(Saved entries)
........
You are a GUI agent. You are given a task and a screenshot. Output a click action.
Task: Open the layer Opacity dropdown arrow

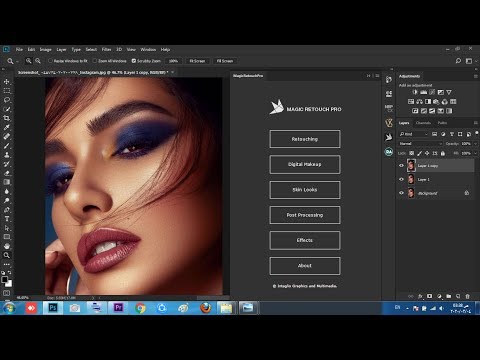coord(475,144)
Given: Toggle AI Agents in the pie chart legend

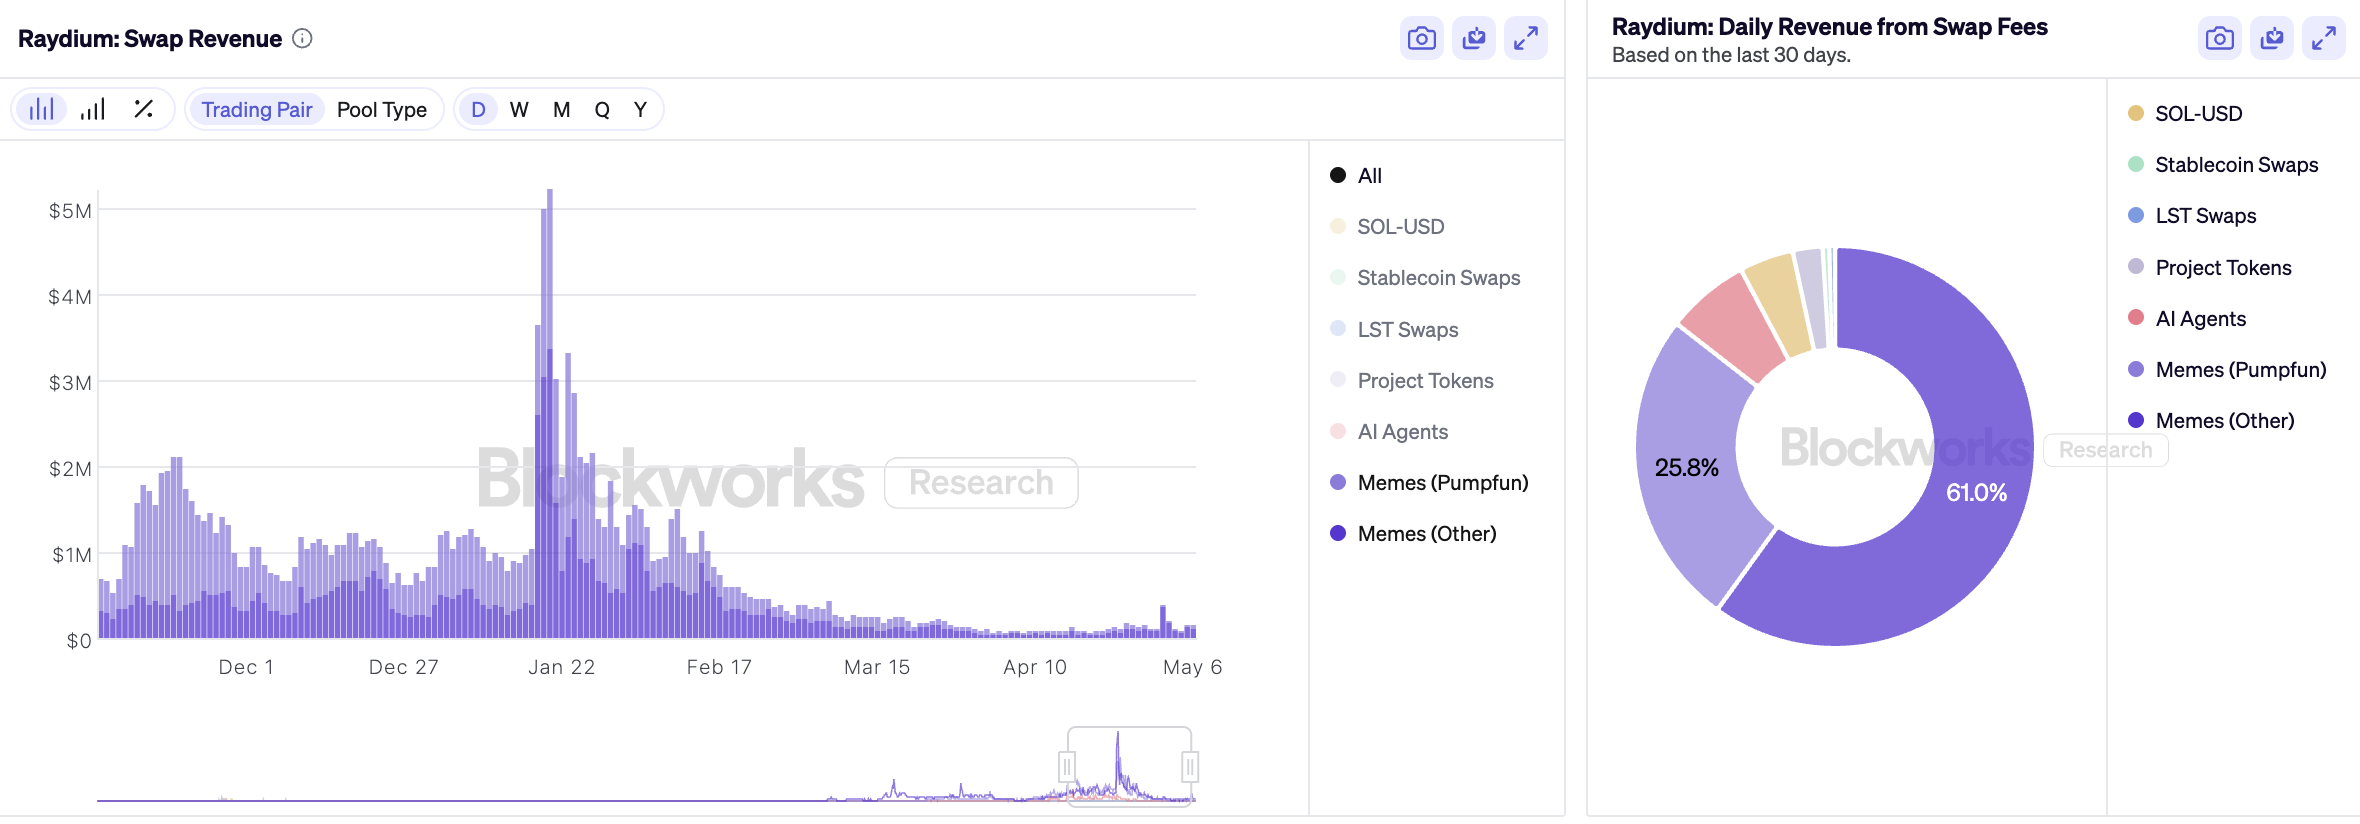Looking at the screenshot, I should [2199, 319].
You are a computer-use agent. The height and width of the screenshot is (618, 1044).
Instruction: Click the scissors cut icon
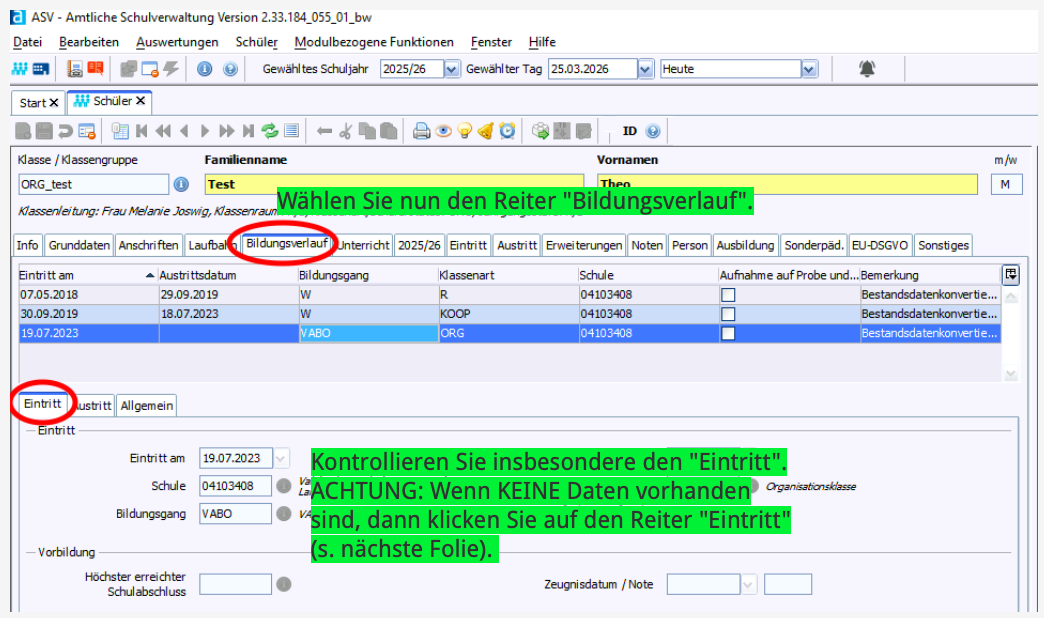tap(345, 131)
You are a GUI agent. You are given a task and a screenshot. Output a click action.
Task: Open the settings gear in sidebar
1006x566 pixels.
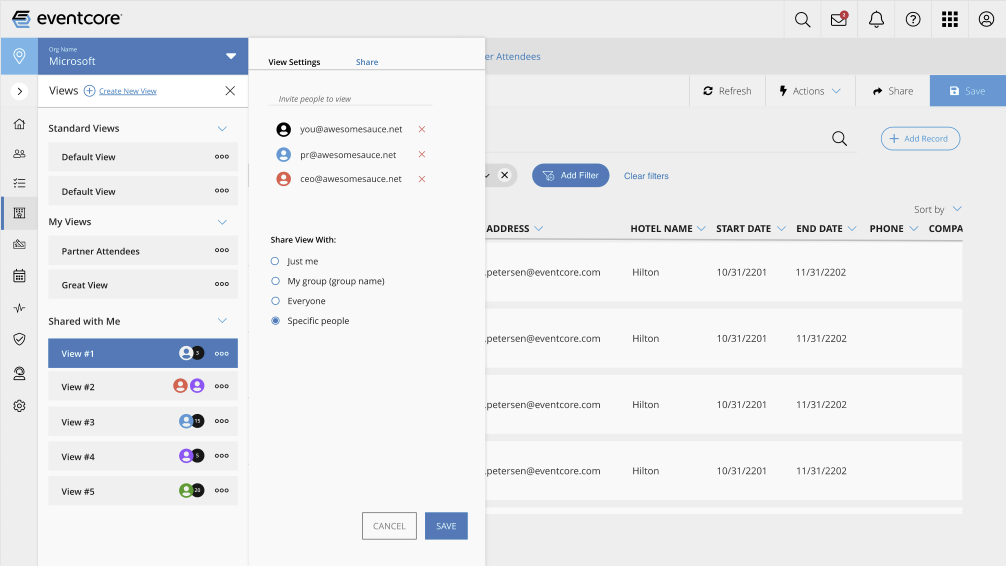(19, 406)
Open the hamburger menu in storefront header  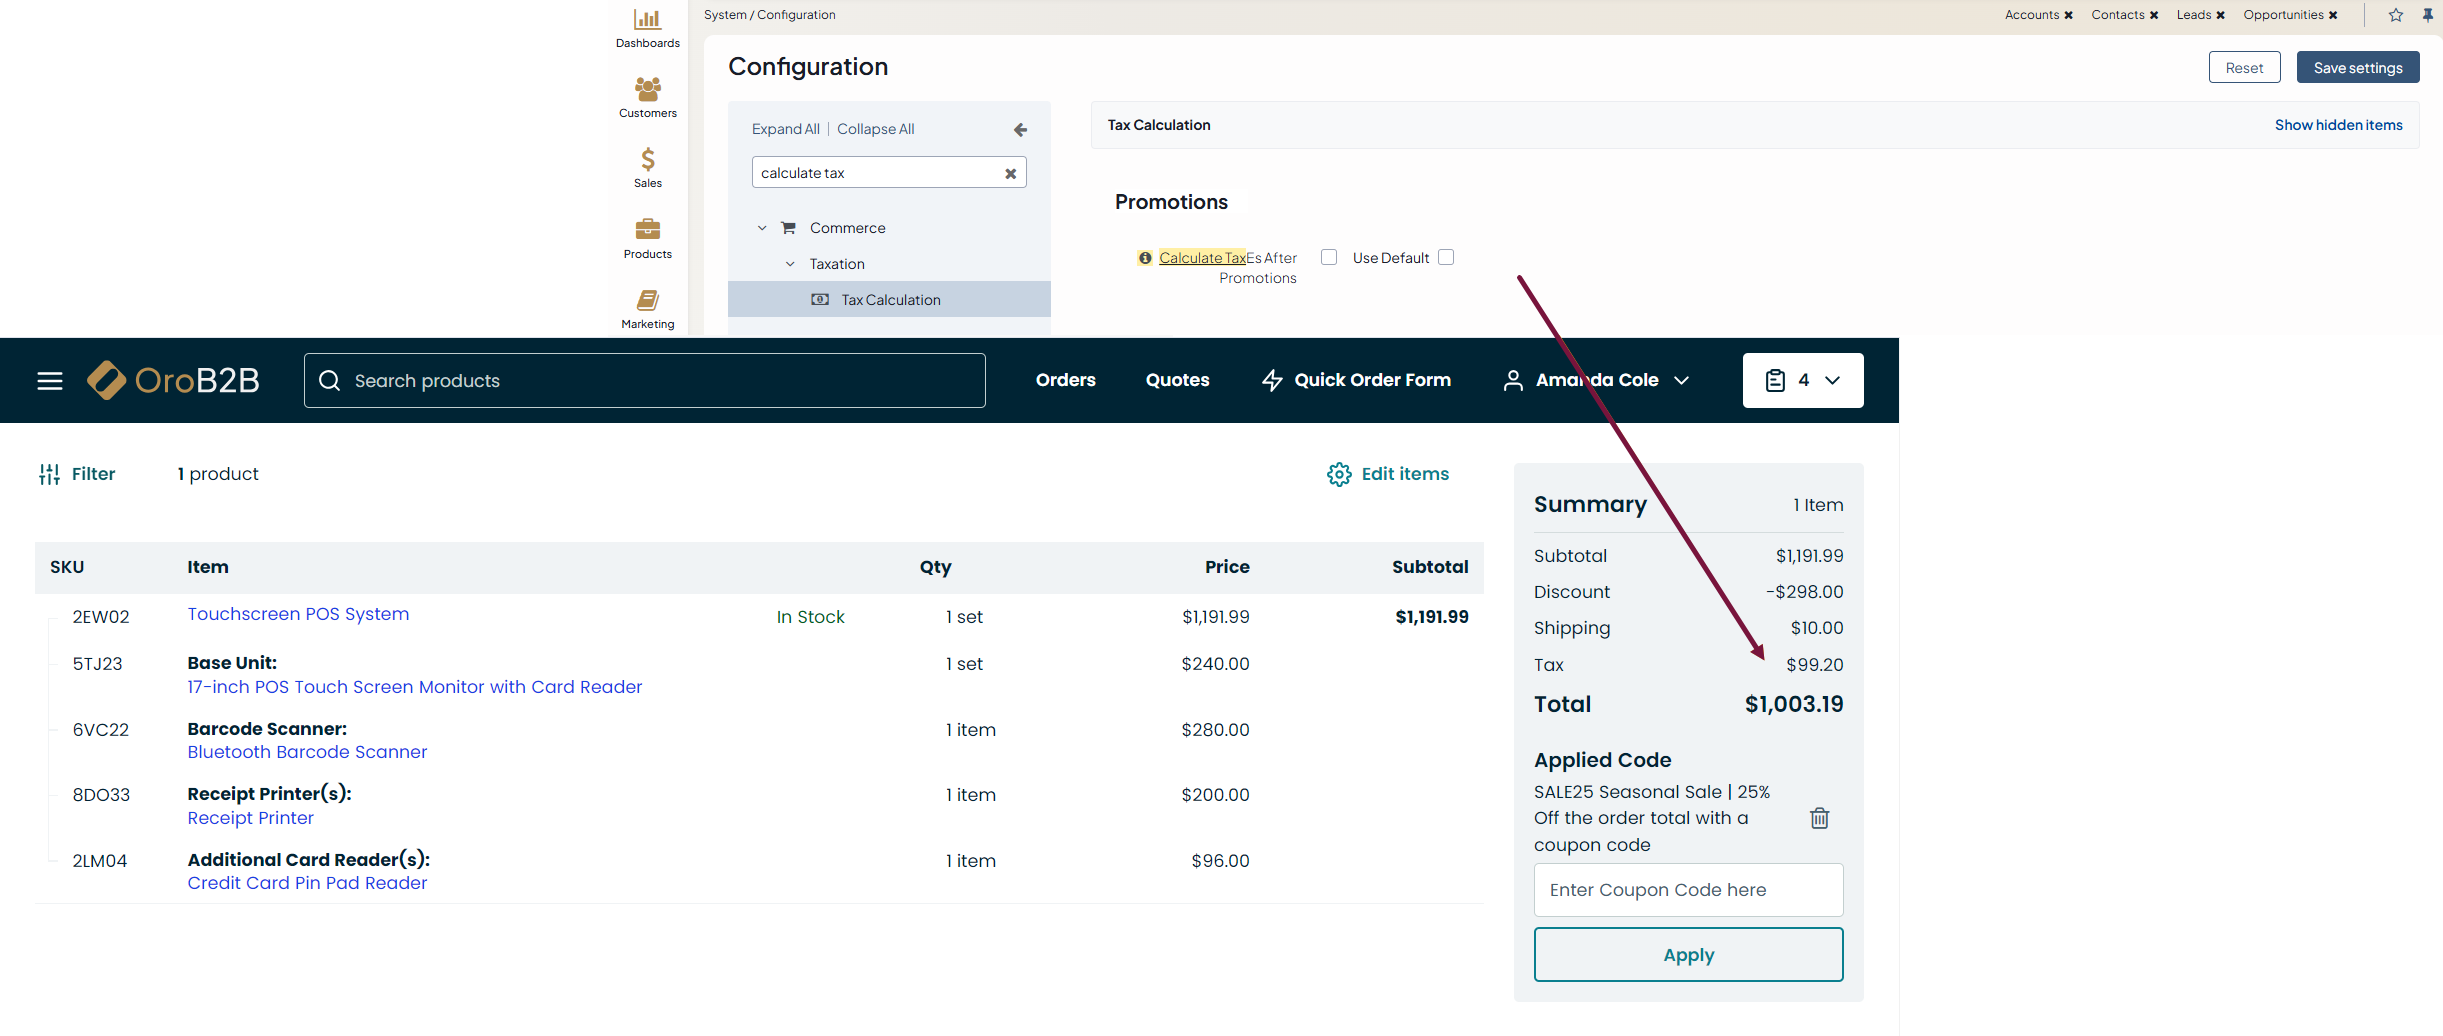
........
Task instructions :: Output, exactly and without pictures, the span of lines that starts at the line containing "Instruction: Click the scissors cut icon" and ends at the last line above.

Your response ::
Instruction: Click the scissors cut icon
tap(345, 131)
You are a GUI agent. You are given a task and a screenshot. Output a click action.
Task: Open the settings gear in sidebar
1006x566 pixels.
(19, 406)
Open the hamburger menu in storefront header  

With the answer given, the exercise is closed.